Saturday, December 29, 2007

A Lousy Start...But Stay Tuned...


The image to your left, Simon, giving a thumbs down, is the brazen image I see when I close my eyes. It comes to me after some sharply punitive--though, lovingly, in a non-gay kind of way--words from my readers regarding the first entry of my new blog, Small talk, Satire and Other Sensible Nonsense. David Baure, hopeful founder of Seattle's Coming Out magazine, says "What's up with that...very half-assed attempt at a blog. I prefer...The Daily Race." Further, Mark E. R., notable historian and author of the intensely controversial The Journey of Lewis and Clark: Two Homos and Their Westward Adventure, says "The blog was too 'blah'... if you want thoughtful responses from your readers, you'll have to write 'edgier' blogs."
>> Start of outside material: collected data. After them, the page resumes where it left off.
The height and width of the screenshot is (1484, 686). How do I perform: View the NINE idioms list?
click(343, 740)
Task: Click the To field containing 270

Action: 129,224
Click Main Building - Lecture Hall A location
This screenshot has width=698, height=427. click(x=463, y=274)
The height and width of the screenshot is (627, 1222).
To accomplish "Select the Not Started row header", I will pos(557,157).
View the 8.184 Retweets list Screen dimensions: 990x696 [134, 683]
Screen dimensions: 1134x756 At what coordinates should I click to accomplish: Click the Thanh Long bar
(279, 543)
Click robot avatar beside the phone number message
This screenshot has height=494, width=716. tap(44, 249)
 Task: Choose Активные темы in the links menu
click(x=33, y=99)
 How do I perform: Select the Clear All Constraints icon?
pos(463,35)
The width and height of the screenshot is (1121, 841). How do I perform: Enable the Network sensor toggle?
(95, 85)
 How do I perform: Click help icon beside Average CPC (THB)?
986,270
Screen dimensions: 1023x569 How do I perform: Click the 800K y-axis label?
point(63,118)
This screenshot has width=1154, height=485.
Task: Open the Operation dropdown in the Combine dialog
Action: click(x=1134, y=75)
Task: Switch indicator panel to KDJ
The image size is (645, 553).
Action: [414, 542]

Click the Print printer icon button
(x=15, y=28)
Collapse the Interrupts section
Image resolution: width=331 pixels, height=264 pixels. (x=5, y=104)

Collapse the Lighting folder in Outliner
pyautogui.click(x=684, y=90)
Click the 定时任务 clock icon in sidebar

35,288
Evidently, my ratings as an emerging blogger are poor--so poor, in fact, that perhaps only Mr Bush's ratings as president could out do my poorness as a blogger. It is indeed a terrible thing to make a poor first impression, for bad first impressions portend nominal performance at best. BUT...that's just it--bad starts, they portend, not secure. Albert Einstein failed college algebra; he went on to earn Time Magazine's "Man of the Century" for his many contributions to physics and humanity. Simon Cowell (pictured above) dropped out of high school at the age of 16; he is now one of the most successful entrepreneurs in the entertainment industry. And Peter Parker, as nerdy as he is, still managed to park his peter in Mary Jane's garage (against all odds).

So you see, a bad start doesn't necessarily bury one's ambitions deep within the catacombs of the dejected and unsuccessful. On the contrary, I believe it serves as an impetus for change. What would the world be like today without Mr. Einstein, Mr. Cowell, and Spiderman. Well, as the coming months and years unfold maybe you'll ask yourself just the same: What would the world be like without Small talk, Satire, and Other Sensible Nonsense.

Wednesday, December 26, 2007

Santa's Come and Santa's Gone and Now the Bill Comes Along


Christmas time was here. HappYness and Cheer. Pass me a beer and one thing becomes clear...It's really expensive to have Santa stop by on Christmas Eve. But a reprieve could be just around the corner: Beginning Christmas 2009, with a Democrat likely in the Oval Office, Uncle Sam may decide to subsidize Santa's visit--along with the sub-prime, negative-amortizing mortgages. Heck, maybe then I can "ask Santa" for that 62 inch widescreen LCD HDTV.